===== Text section

- DVD release poster
- Based on: Twelve Days of Terror by Richard Fernicola
- Screenplay by: Jeffrey Reiner Tommy Lee Wallace
- Directed by: Jack Sholder
- Starring: Colin Egglesfield Mark Dexter Jenna Harrison John Rhys-Davies
- Theme music composer: J. Peter Robinson
- Country of origin: South Africa
- Original language: English

Production
- Producer: Dennis Stuart Murphy
- Cinematography: Jacques Haitkin
- Editor: Michael Schweitzer
- Running time: 86 minutes

Original release
- Network: Animal Planet
- Release: 1 May 2004

= 12 Days of Terror =

2004 television film directed by Jack Sholder

12 Days of Terror is a 2004 television film directed by Jack Sholder and starring Colin Egglesfield, Mark Dexter, Jenna Harrison and John Rhys-Davies. Based on a true story, it revolves around the 1916 Jersey shark attacks, as recounted in the book of the same name by Richard Fernicola, in which a juvenile great white shark begins a series of attacks that takes place of the course of 12 days in New Jersey. On 1 May 2004, it premiered on Animal Planet and later on the Discovery Channel.

==Plot==
On 1 July 1916, in New Jersey during WWI, local lifeguard Alex Trednot watches over one of the beaches. He is approached by his best friend Stanley and ex-girlfriend Alice for his opinion on a wedding cake. Suddenly, beachgoer Charles Van Sant is attacked by a mysterious force. Alex and four other lifeguards rush to save him, but Charles is badly injured and dies from it. Alex believes it was a shark, but because he didn't see it clearly, his story is dismissed. The beaches remain open, but a local boat captain named Cap believes Alex, having hunted sharks for much of his life. Alex tries to convince Mayor Perillo to close the beaches, but he says he cannot unless experts confirm it is a shark.

==========
===== Provided material

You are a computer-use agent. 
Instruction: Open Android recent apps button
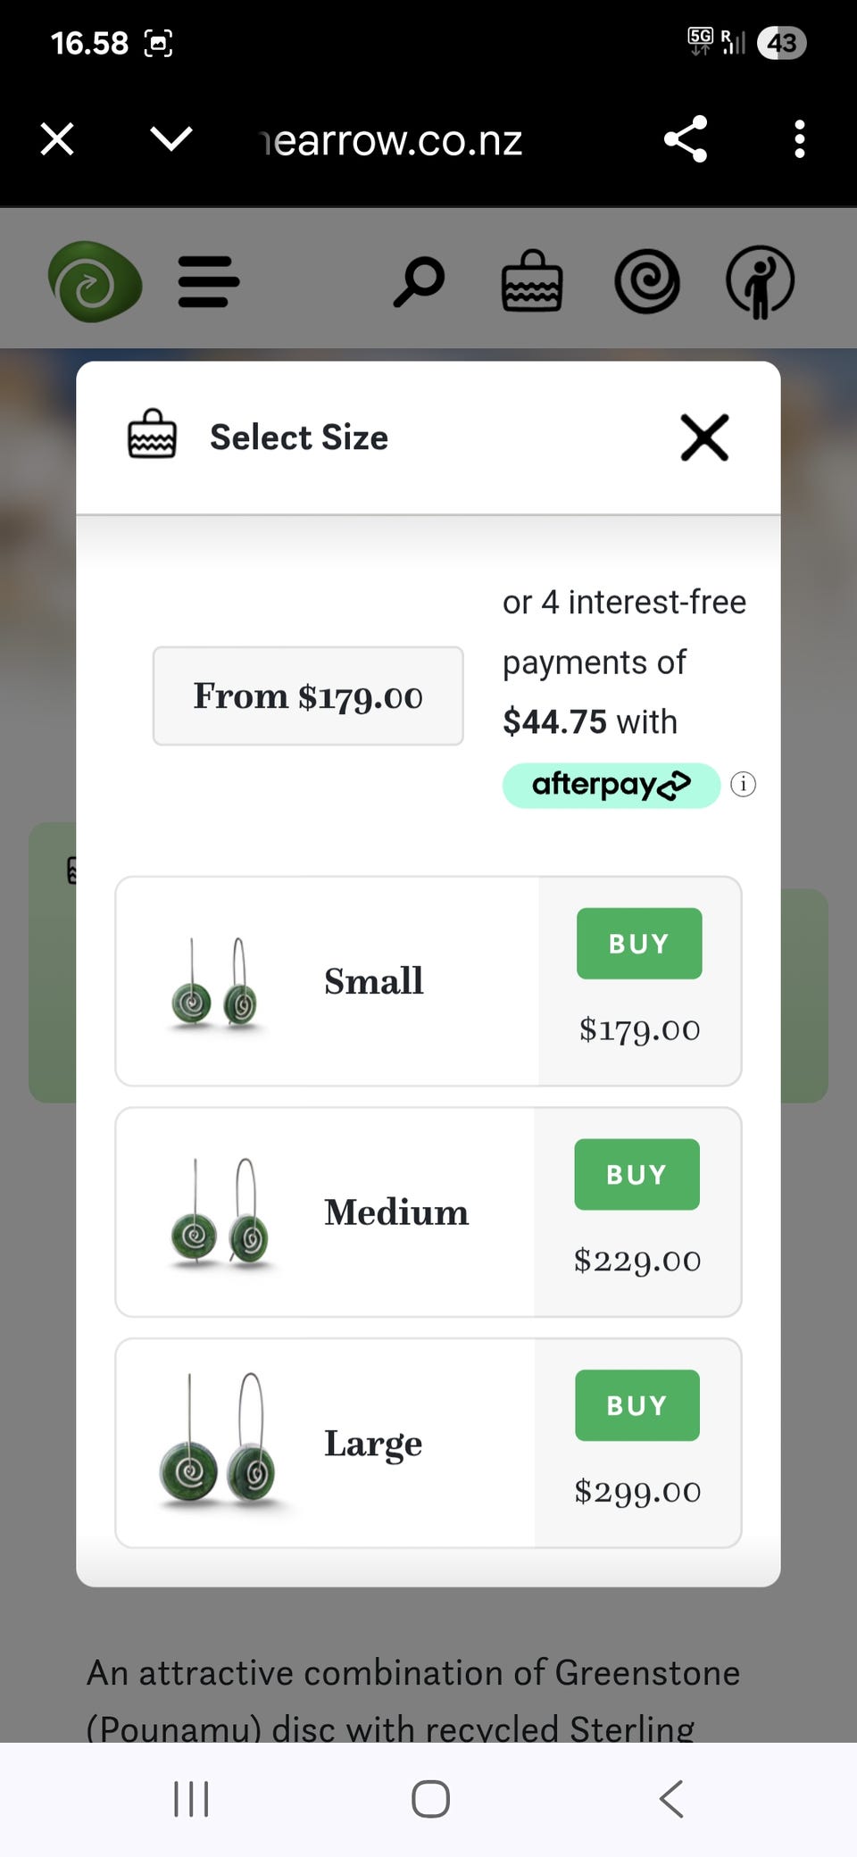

==========

Continue the plot summary of the film 12 Days of Terror from its last sentence, keeping the style of the article above.

Later that evening, President Wilson visits the Jersey Shore and gives a speech about change and safety from war. Alex's boss Commissioner Meel assures Alex the attack won’t happen again. Alice comes to Alex and asks him if he has any regrets about her and Stan getting married. He asks her the same question. On 7 July, after Charles Van Sant died, more people come to the beaches. When fellow lifeguard Danny Bruder goes to retrieve two swimmers venturing too far from shore, he is attacked. Alex and others rescue him, but Danny dies. Now knowing it's a shark, Alex quits in frustration.

In New York City, wild animal wrangler Michael Schleisser reads about the shark attacks and travels to New Jersey. At a press conference, Museum Director Dr. Frederick Lucas and Ichthyologist Dr. John Nichols investigate the attacks and try to prevent another. Meanwhile, Stan meets up with Alex and tries to convince him to get his lifeguarding job back. Alex is hesitant, as he doesn't want to work for someone willing to put business over safety. Cap offers Alex a job helping to put up steel nets to prevent future attacks. While on the job, one person on Cap's boat thinks they see the shark and accidentally shoots one of the divers.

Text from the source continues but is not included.